Glen Wood, patriarch of the legendary Wood Brothers race team along with younger brother Leonard, will be in attendance for the race.

There had been concern that Wood’s 55-year streak of his pilgrimage to the Great American Race would come to an end, but sons Eddie and Len made sure that their father would continue his history-setting mark.

“I knew I needed to come in a sense, but when (wife) Bernice said she wasn’t gonna come, I had made up my mind that I would stay home,” Glen Wood said in a Ford media release.

Extrapolated more, Glen Wood has been coming to Daytona actually since 1947, racing on the beaches. He was the last driver to win in a beach race in 1958 as the predecessor to the Daytona 500, which began in 1959 when Daytona International Speedway opened.

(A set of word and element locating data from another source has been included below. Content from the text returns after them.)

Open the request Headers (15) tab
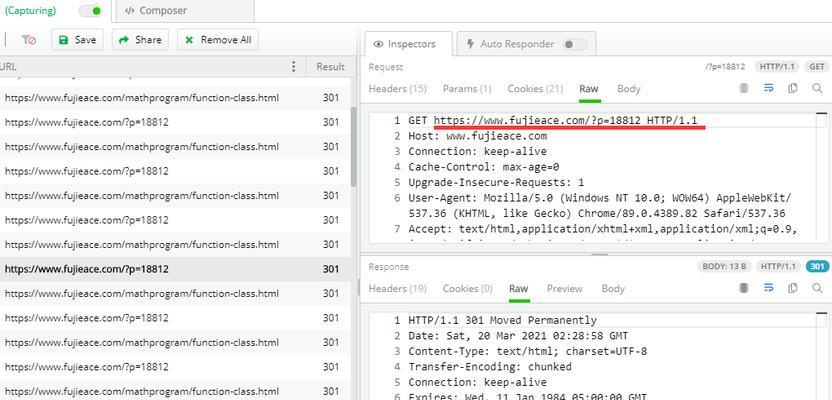The image size is (832, 400). click(397, 89)
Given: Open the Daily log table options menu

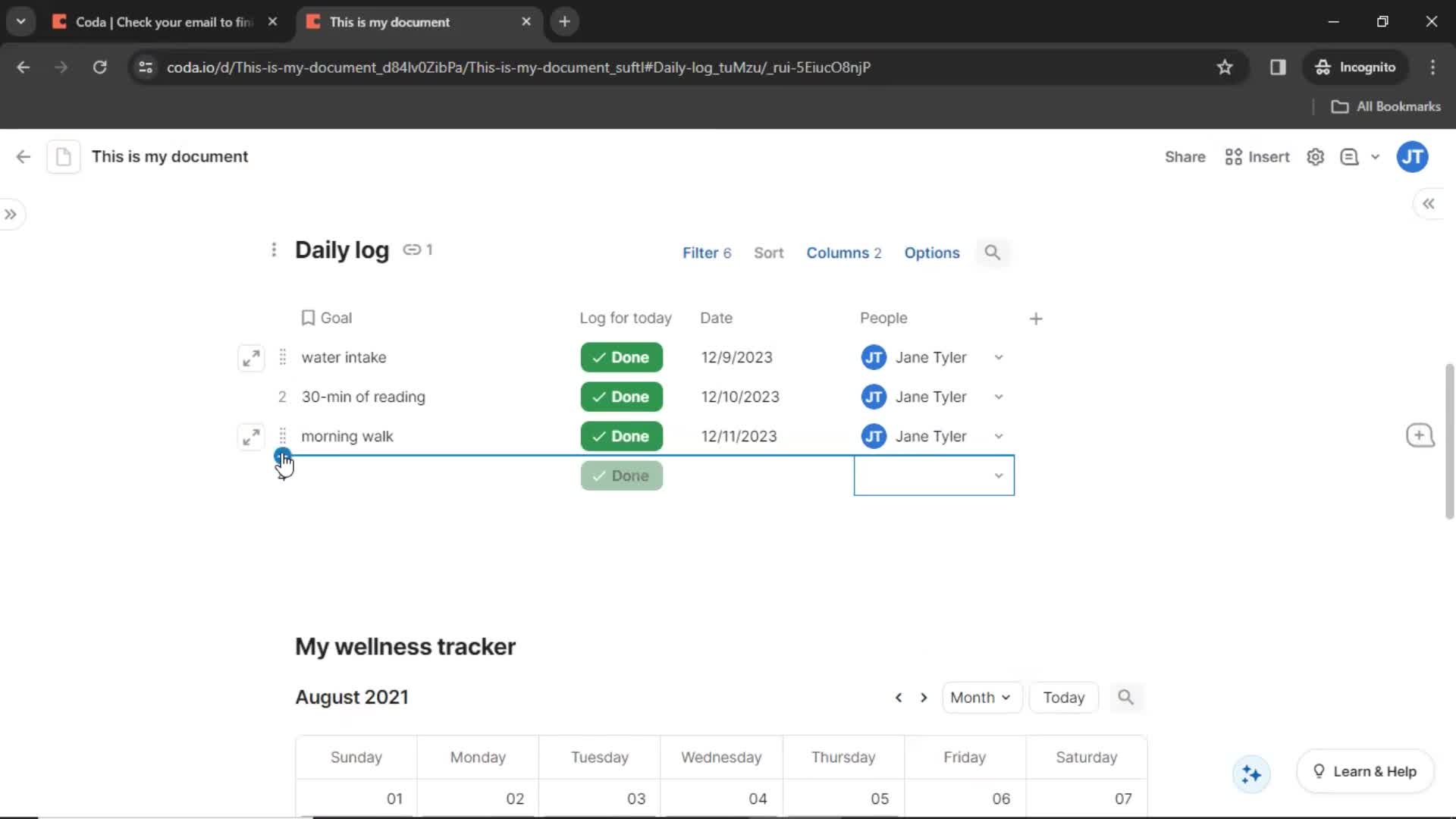Looking at the screenshot, I should click(x=931, y=253).
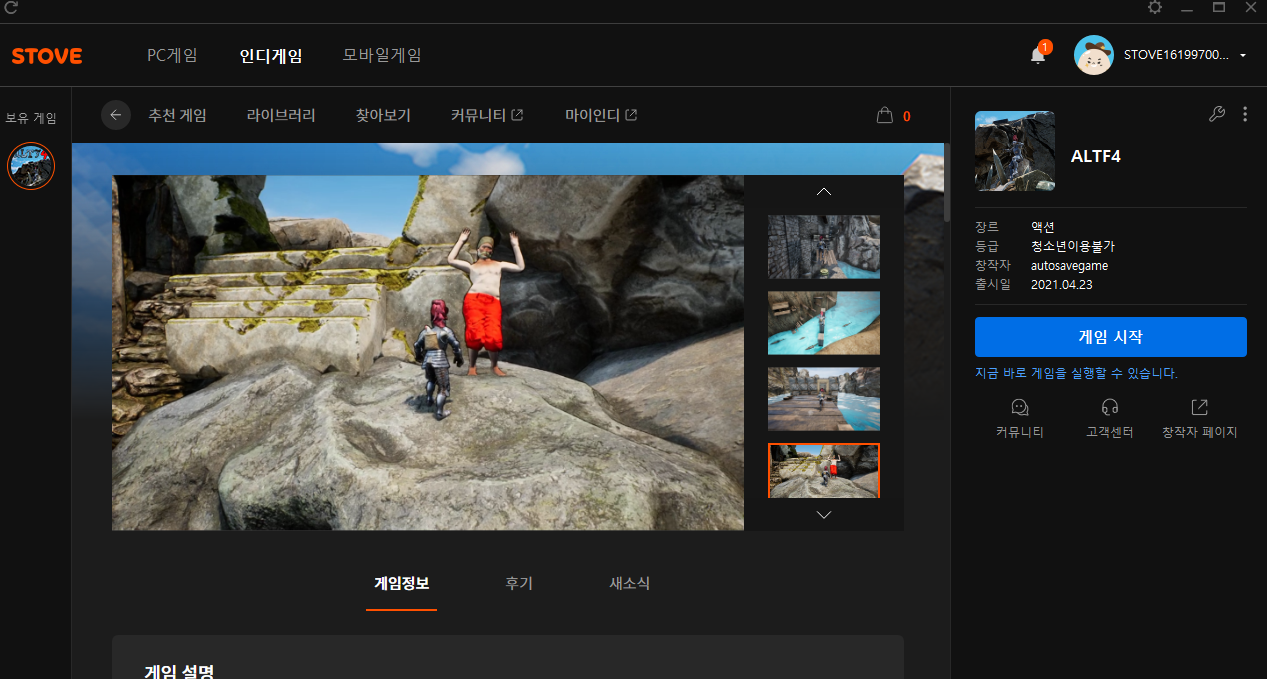Click the wrench icon for ALTF4
This screenshot has height=679, width=1267.
coord(1217,114)
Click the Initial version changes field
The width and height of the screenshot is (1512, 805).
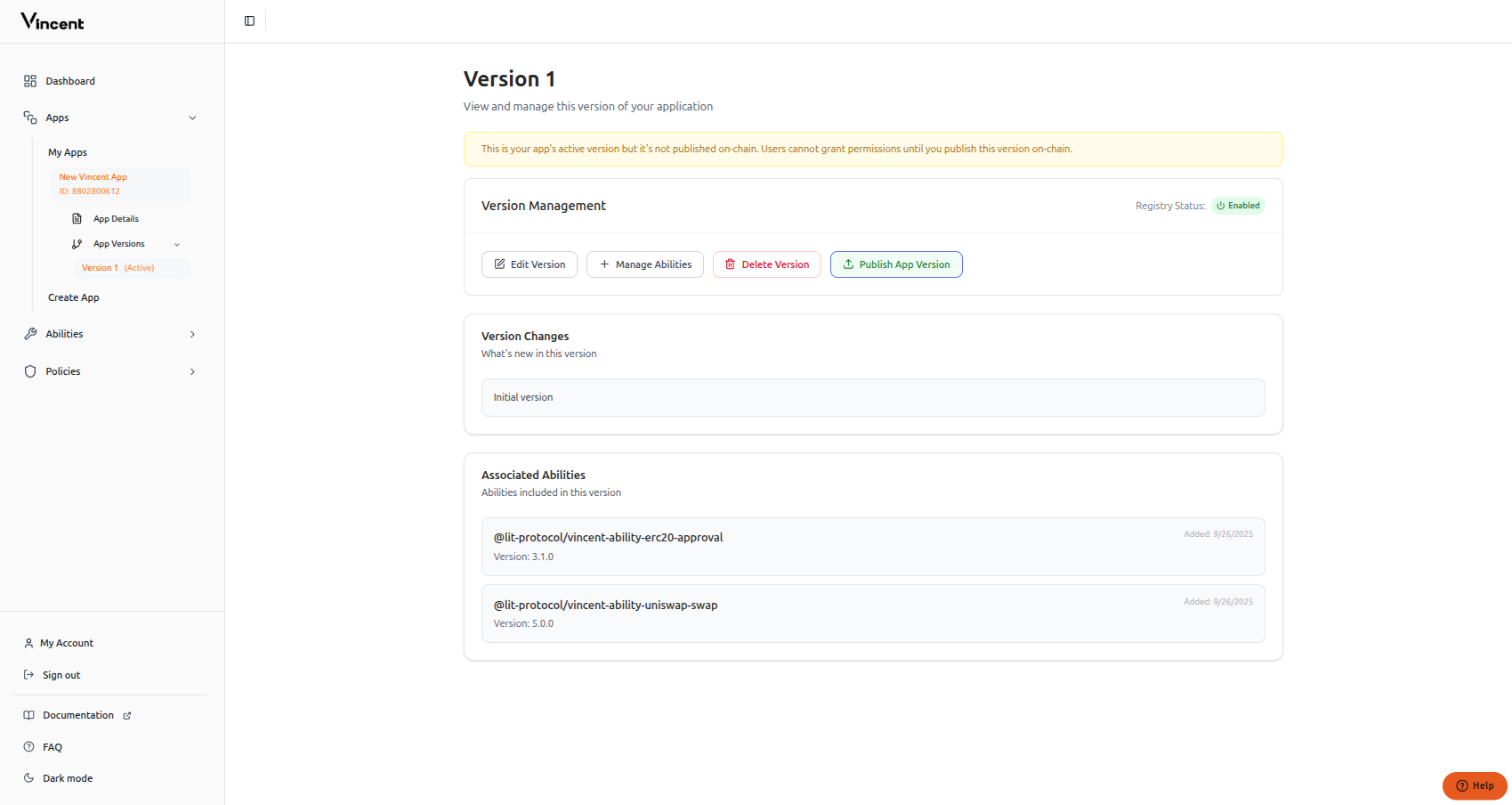coord(872,397)
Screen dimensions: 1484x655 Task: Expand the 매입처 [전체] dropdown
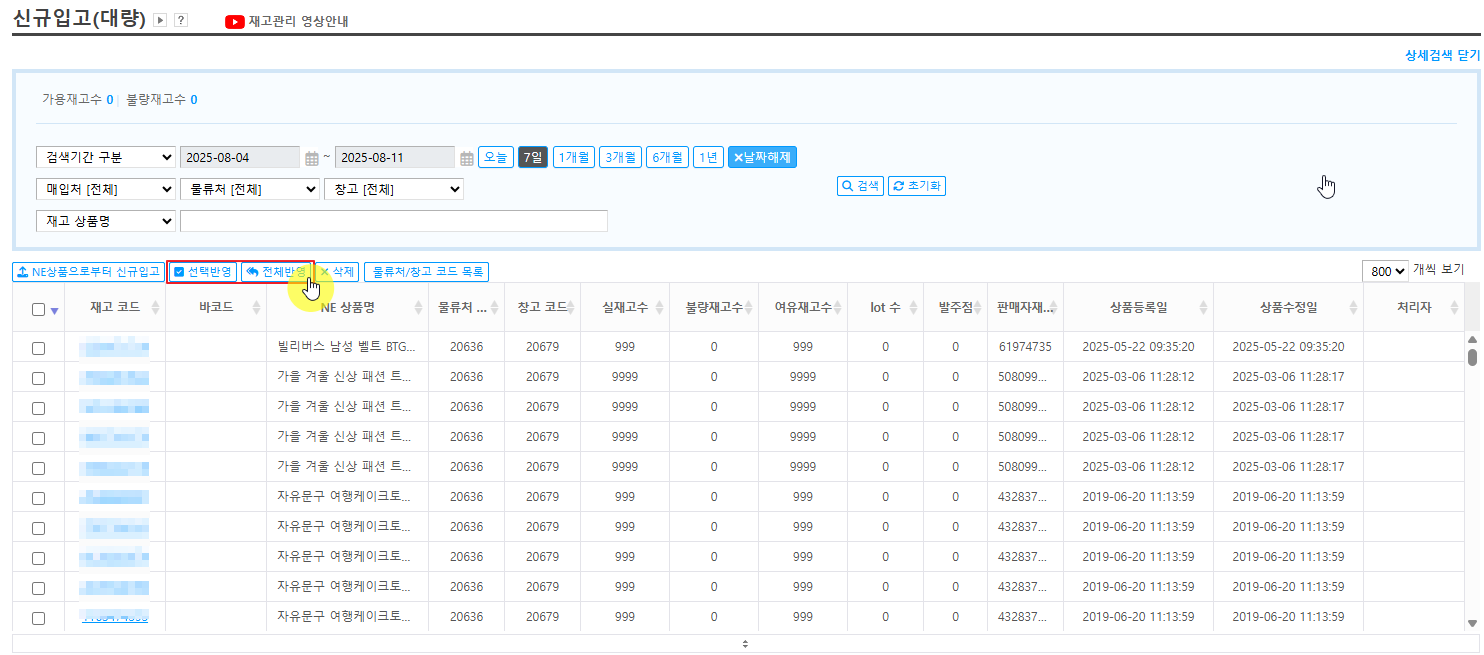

“I think it means more to my family, or at least Len and Eddie, because I’ve been here so many times,” Glen Wood said. “I’ve been to every one since 1947, so this makes 68 (straight years that he’s been coming to Daytona). They didn’t want me to stop that.

“I told them I’m getting old and it has to stop before long, but they told me it wasn’t going to be this time.  Eddie called up and said he had it all figured out, so how could I refuse?”

Eddie Wood said returning to Daytona every year is a family affair, and it just wasn’t the same without Dad being there.

“It was like something didn’t feel right all week,” Ed Wood said. “He and my mom both said early on in the winter that they didn’t think they were gonna come so far, and then they had the snow and that kind of finished it right there because we had 12-14 inches in Virginia.

“They usually come down early like we do, but I kept having it in the back of my mind that if everything plays out Len and I wanted to get him here.”

Eddie and Len hatched an impromptu plan, deciding Thursday that Eddie would fly back to Concord, N.C., pick up his father and make the eight-hour drive together to Daytona in a, what else, brand new high-horsepower Ford Taurus SHO.

“On midday Thursday I got to thinking about it and decided I was gonna get him either way because we were going to be here even if we didn’t make the race,” Eddie Wood said. “When I called dad and told him I was gonna fly home and pick him up, I could tell he got excited.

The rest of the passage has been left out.